Passage to read below:
Stylidium preissii

Scientific classification
- Kingdom: Plantae
- Clade: Tracheophytes
- Clade: Angiosperms
- Clade: Eudicots
- Clade: Asterids
- Order: Asterales
- Family: Stylidiaceae
- Genus: Stylidium
- Subgenus: Stylidium subg. Forsteropsis
- Species: S. preissii
- Binomial name: Stylidium preissii (Sond.) F.Muell. 1863
- Synonyms: Forsteropsis preissii Sond. 1845

= Stylidium preissii =

- Genus: Stylidium
- Species: preissii
- Authority: (Sond.) F.Muell. 1863
- Synonyms: Forsteropsis preissii Sond. 1845

Species of carnivorous plant

Stylidium preissii, the lizard triggerplant, is a species that belongs to the genus Stylidium (family Stylidiaceae). It is an herbaceous perennial that grows from 5–18 cm tall and has divided stems covered with tile-like leaves that are arranged in a spiral formation around the stem. The broadly trullate leaves are basifixed and held closely against the stems. The leaves are around 1.9 mm long and 1.0 mm wide. Inflorescences are umbellate racemes and produce flowers that are white, pale pink, or dark pink and bloom from November to December in their native range. S. preissii is only known from south-western Western Australia from Bremer Bay to Israelite Bay with a few populations near Jandakot. Its habitat is recorded as being white sandy soils in open heathland. S. preissii is distinct within its subgenus because it possesses a strap-like gynostemium column with a dilated cunabulum.
End of Passage to read.
Entries shown below:
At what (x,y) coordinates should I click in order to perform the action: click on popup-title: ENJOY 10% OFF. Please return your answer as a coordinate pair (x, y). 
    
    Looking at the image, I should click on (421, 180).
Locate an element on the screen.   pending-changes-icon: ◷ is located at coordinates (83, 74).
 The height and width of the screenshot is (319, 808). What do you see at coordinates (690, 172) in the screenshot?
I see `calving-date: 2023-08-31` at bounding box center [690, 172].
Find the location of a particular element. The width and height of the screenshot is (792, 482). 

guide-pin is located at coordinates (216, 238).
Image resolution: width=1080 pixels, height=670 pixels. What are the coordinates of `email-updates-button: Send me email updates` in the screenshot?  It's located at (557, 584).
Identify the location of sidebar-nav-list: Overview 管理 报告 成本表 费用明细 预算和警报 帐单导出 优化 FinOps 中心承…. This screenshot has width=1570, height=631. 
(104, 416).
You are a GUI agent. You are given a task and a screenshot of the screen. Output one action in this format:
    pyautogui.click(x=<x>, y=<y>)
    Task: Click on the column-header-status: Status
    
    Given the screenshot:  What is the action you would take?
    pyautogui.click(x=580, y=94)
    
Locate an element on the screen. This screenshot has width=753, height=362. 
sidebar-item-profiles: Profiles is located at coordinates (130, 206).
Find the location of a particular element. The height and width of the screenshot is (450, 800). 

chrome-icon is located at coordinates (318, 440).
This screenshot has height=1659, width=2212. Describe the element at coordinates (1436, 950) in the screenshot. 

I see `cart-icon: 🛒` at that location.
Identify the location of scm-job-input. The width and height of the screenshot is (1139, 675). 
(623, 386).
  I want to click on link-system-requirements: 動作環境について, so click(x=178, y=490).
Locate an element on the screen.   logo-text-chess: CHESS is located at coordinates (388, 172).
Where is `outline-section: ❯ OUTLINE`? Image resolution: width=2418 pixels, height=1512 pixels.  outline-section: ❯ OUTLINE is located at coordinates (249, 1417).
End of Entries shown.
**Task requirements:** Set down the part of the Stylidium preissii article starting with "Stylidium preissii, the" and going on through "a dilated cunabulum.", with no change to its wording. The listing is not needed for what follows.

**Exercise response:**
Stylidium preissii, the lizard triggerplant, is a species that belongs to the genus Stylidium (family Stylidiaceae). It is an herbaceous perennial that grows from 5–18 cm tall and has divided stems covered with tile-like leaves that are arranged in a spiral formation around the stem. The broadly trullate leaves are basifixed and held closely against the stems. The leaves are around 1.9 mm long and 1.0 mm wide. Inflorescences are umbellate racemes and produce flowers that are white, pale pink, or dark pink and bloom from November to December in their native range. S. preissii is only known from south-western Western Australia from Bremer Bay to Israelite Bay with a few populations near Jandakot. Its habitat is recorded as being white sandy soils in open heathland. S. preissii is distinct within its subgenus because it possesses a strap-like gynostemium column with a dilated cunabulum.